In the Rhone River valley of southeastern France, archaeologists have found a tool estimated to be between 40,000 and 50,000 years old. On the bottom of the tool was a white mark that, when looked at under a microscope, turned out to be a string. This is the first absolute evidence that Neanderthals could make string, and it suggests they understood at least a little of numbers. It also hints that the early people were able to make other materials such as nets, mats, and fabric.

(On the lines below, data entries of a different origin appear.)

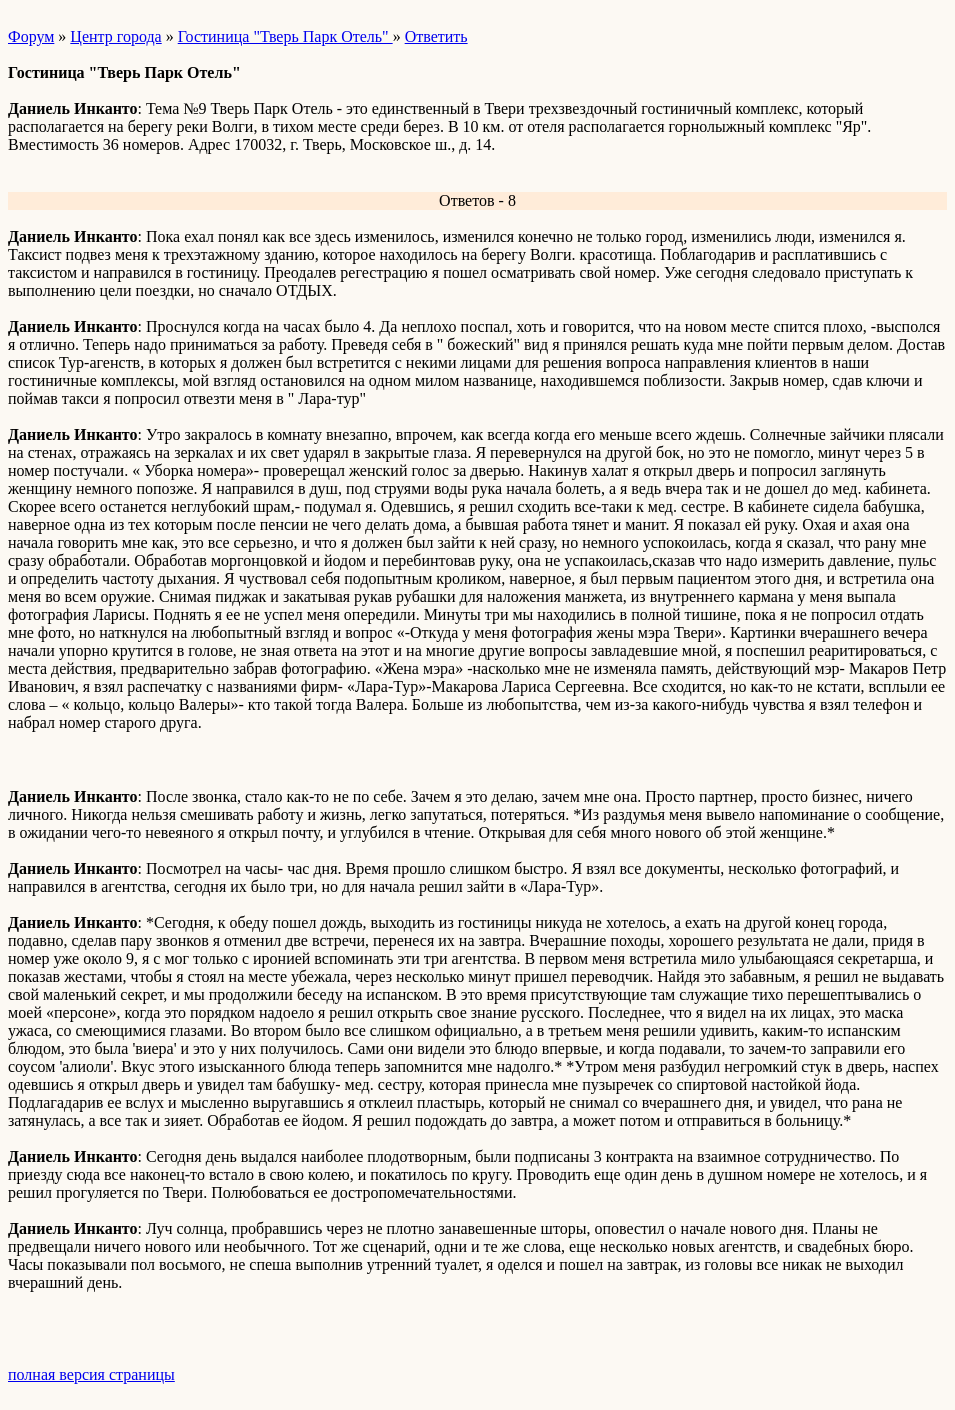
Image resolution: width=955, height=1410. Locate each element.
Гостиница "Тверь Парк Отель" (285, 36)
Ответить (436, 36)
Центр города (115, 36)
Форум (31, 36)
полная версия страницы (91, 1374)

The string was made from fiber obtained from the inner bark of trees. Three bundles of these fibers were twisted together in a counterclockwise direction, and then the bundle was twisted clockwise to produce the finished string. This demonstrates knowledge of numbers and counting, according to researchers.
It looks like our ancient ancestors were a little more intelligent than we thought, and perhaps new sites and digs will reveal even more evidence of intelligence and problem-solving.